Mr. Crow, Democrat of Colorado, held up an intelligence agency news release from days earlier and demanded to know why it said nothing about Russia’s plans.

“‘When are you going to come out publicly and correct this record?’” Mr. Crow recalled asking the official, William R. Evanina. “‘Because there’s a massive disconnect between what is in your news releases and what you’re saying publicly — because of the pressure of the president.’”

A report released Tuesday made clear that the intelligence community believed that Russia had long attacked Mr. Biden for the benefit of Mr. Trump. But throughout 2020, senior officials bowed to Mr. Trump’s hostility toward any public emphasis of the threat from Russia, and they offered Congress and the public incomplete or misleading portraits of the intelligence on foreign influence in the election.

The picture is complicated. While Mr. Trump’s enmity toward the intelligence community loomed, and his political appointees emphasized the threat from China and Iran, not Russia, career officers did also get key findings about Russian intelligence declassified and disclosed last year.

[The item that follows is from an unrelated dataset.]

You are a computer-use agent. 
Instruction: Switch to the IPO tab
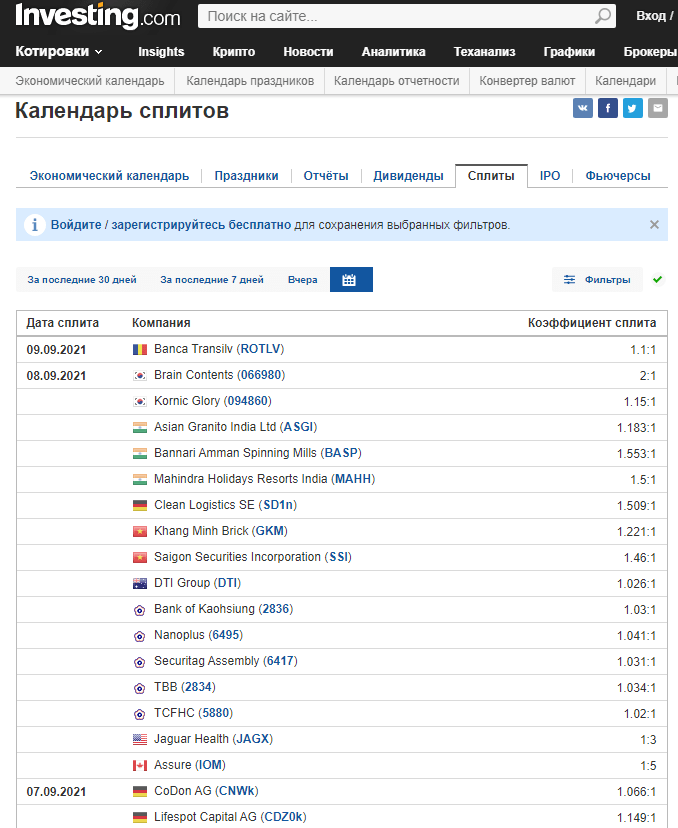550,176
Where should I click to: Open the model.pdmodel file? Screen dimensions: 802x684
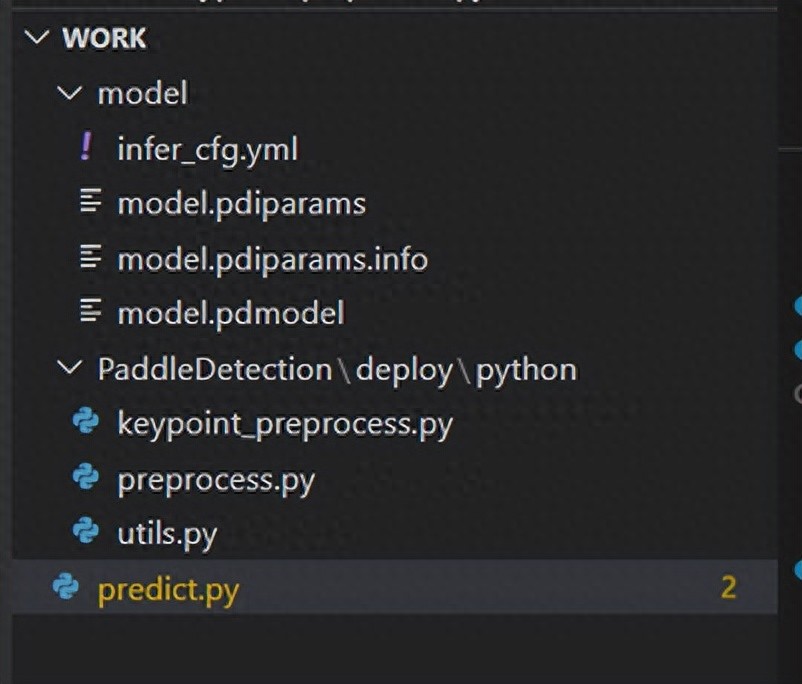click(230, 314)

Soon after that briefing to Congress, Mr. Evanina released details about Kremlin-backed operatives denigrating Mr. Biden, fulfilling the demands of Mr. Crow and other lawmakers. In an interview, Mr. Evanina credited Congress for pushing for more information, but said it took time and effort to get other intelligence officials to declassify the information.

Once made public, the information broke new ground in describing Russian activity, but it also angered the White House.